Por Paulo Carvalho
Rabo de Tatu
A primeira vez que ouvimos falar do apito feito com rabo de tatu foi em conversa com o índio Paulo Celso (Paulinho Pancararu) que, ainda muito moço, se dizia preocupado com a preservação da cultura de sua gente. Contava-nos ele que o referido apito era usado pela tribo, desde tempos imemoriais, para afugentar "Pragas da Roça" com absoluto sucesso. Sua preocupação prendia-se ao fato de que os seus irmãos da tribo estavam regressando à aldeia, após conclusão de cursos como os de técnicos agrícolas, e desprezavam o uso do apito como coisa de feitiçaria, recomendando em seu lugar o uso intensivo de agrotóxicos para o controle de pragas nas culturas agrícolas. Assim, ninguém mais se dava ao trabalho de caçar um tatu em época certa. Em seguida, cortar e secar o rabo do bicho e ainda, com arte e destreza, entalhar o apito, que deveria ser usado em cerimonial pelo Pajé, sempre à noite de sexta-feira com lua nova, apitando e fazendo orações nos quatro cantos da roça para obter o efeito desejado. O tal apito era, sobretudo, eficiente contra as pragas de gafanhotos que freqüentemente assolavam a região, funcionando como uma espécie de repelente sonoro para os insetos. Pensando sobre tal fenômeno, sabemos que os ortópteros, grupo zoológico ao qual pertencem os gafanhotos, em geral, são muitos sensíveis a determinadas freqüências sonoras.
Índia Pancararu
Quem não já ouviu um "canto" de grilo ou esperança? No caso dos gafanhotos-pragas, estes possuem grande sensibilidade, à estímulos sonoros originários do ambiente e dos próprios gafanhotos. Assim, talvez seja explicado o mencionado sucesso em afugentar os gafanhotos das culturas, sob o estímulo sonoro provocado pelo apito.
Na minha última visita à terra dos Pancararus, não encontramos Paulinho, que agora é advogado e participa de uma entidade nacional ligada a defesa dos índios e da sua cultura.

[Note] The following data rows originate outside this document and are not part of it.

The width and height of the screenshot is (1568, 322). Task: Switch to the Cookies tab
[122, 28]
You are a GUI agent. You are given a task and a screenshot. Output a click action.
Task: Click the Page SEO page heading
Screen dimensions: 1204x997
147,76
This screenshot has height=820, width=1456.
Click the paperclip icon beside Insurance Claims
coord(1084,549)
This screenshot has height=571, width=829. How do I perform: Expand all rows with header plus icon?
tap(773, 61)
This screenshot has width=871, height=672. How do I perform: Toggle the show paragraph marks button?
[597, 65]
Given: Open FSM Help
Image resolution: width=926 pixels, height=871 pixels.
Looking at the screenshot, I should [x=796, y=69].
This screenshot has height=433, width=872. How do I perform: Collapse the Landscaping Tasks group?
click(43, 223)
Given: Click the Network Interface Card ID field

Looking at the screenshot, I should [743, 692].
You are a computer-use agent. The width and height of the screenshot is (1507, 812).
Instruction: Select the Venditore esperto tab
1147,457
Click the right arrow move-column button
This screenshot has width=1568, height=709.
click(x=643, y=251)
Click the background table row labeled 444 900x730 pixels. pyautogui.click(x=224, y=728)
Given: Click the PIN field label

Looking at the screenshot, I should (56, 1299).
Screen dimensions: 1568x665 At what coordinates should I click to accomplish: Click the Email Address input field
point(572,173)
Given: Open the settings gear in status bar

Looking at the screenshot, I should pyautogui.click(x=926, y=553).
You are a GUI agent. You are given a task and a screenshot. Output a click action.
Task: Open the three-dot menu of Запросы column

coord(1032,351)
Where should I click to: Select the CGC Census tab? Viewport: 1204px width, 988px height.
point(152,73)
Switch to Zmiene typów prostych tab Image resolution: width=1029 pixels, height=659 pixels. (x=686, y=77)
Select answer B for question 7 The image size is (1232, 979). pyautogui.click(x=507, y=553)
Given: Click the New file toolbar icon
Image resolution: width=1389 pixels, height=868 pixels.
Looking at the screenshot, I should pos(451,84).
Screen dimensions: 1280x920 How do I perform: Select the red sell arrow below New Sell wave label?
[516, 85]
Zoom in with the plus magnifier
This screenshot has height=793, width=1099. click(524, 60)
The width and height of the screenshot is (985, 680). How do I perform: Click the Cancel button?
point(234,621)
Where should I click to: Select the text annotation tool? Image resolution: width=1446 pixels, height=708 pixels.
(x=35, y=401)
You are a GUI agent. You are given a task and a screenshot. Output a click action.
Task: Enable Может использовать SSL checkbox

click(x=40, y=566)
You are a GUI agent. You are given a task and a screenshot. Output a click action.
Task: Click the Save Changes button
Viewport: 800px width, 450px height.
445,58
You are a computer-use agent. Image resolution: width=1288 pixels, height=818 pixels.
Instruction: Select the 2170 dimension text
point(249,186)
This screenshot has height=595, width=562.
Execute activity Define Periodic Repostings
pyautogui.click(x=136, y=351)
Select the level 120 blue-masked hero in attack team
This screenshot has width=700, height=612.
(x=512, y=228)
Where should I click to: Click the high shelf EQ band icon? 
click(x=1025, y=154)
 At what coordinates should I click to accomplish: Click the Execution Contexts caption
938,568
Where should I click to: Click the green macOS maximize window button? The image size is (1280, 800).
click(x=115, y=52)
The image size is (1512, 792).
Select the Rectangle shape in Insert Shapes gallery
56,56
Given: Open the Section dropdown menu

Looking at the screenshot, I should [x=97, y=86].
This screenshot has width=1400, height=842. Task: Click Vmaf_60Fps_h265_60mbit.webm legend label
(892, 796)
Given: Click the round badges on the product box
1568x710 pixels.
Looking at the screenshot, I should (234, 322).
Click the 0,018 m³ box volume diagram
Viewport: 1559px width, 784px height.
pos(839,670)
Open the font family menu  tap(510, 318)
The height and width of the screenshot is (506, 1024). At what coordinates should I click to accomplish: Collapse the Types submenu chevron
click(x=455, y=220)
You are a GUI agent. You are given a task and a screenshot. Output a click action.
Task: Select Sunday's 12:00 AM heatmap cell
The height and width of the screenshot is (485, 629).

Porém, tivemos contato com seu tio, o cacique João Biga, que nos falou, com imenso respeito, do apito de rabo de tatu. O velho cacique demonstrou seu pesar no desinteresse dos jovens, pelos costumes dos seus antepassados. Hoje, pouco se sabe da língua falada pelos Pancararus. Só algumas palavras soltas, muitas vezes sem significado, formam o pobre vocabulário dos mais velhos da tribo. Perdeu-se a língua como elemento importante na organização cultural de um povo.
Algumas solenidades como o Toré, Menino do Rancho e a Festa do Umbu, sobrevivem bastante descaracterizadas. Na verdade, teimam em sobreviver, subjugadas pela cultura alienígena que chega à aldeia através de possantes antenas parabólicas, como podem ser vistas hoje sobre casebres de taipa da aldeia e em outras regiões. Dos apitos para afugentar as pragas, só restam dois, que se constituem hoje verdadeiras relíquias. Algumas centenas de índios Pancararus ainda sobrevivem, dos milhares da grande nação, que com certeza, a julgar pelo descaso do Governo, pela invasão constante das suas terras e pela exploração inescrupulosa aos seus recursos naturais, vão desaparecer com a sua rica cultura, juntamente com os tatus, pacas, veados, e arribaçãs, até que fiquemos totalmente sós.
No final da conversa com o velho cacique dos Pancararus, notamos no seu olhar melancólico, que vagava entre o apito e a antena parabólica, e na expressão do seu rosto o apelo desesperado para que, juntos, possamos lutar pela preservação da cultura indígena, que é inegavelmente um patrimônio da humanidade.
Dança do Toré
João Biga me presenteou com um dos apitos feito com o rabo de tatu, num gesto significativo, pois sentiu que eu seria solidário com a sua luta.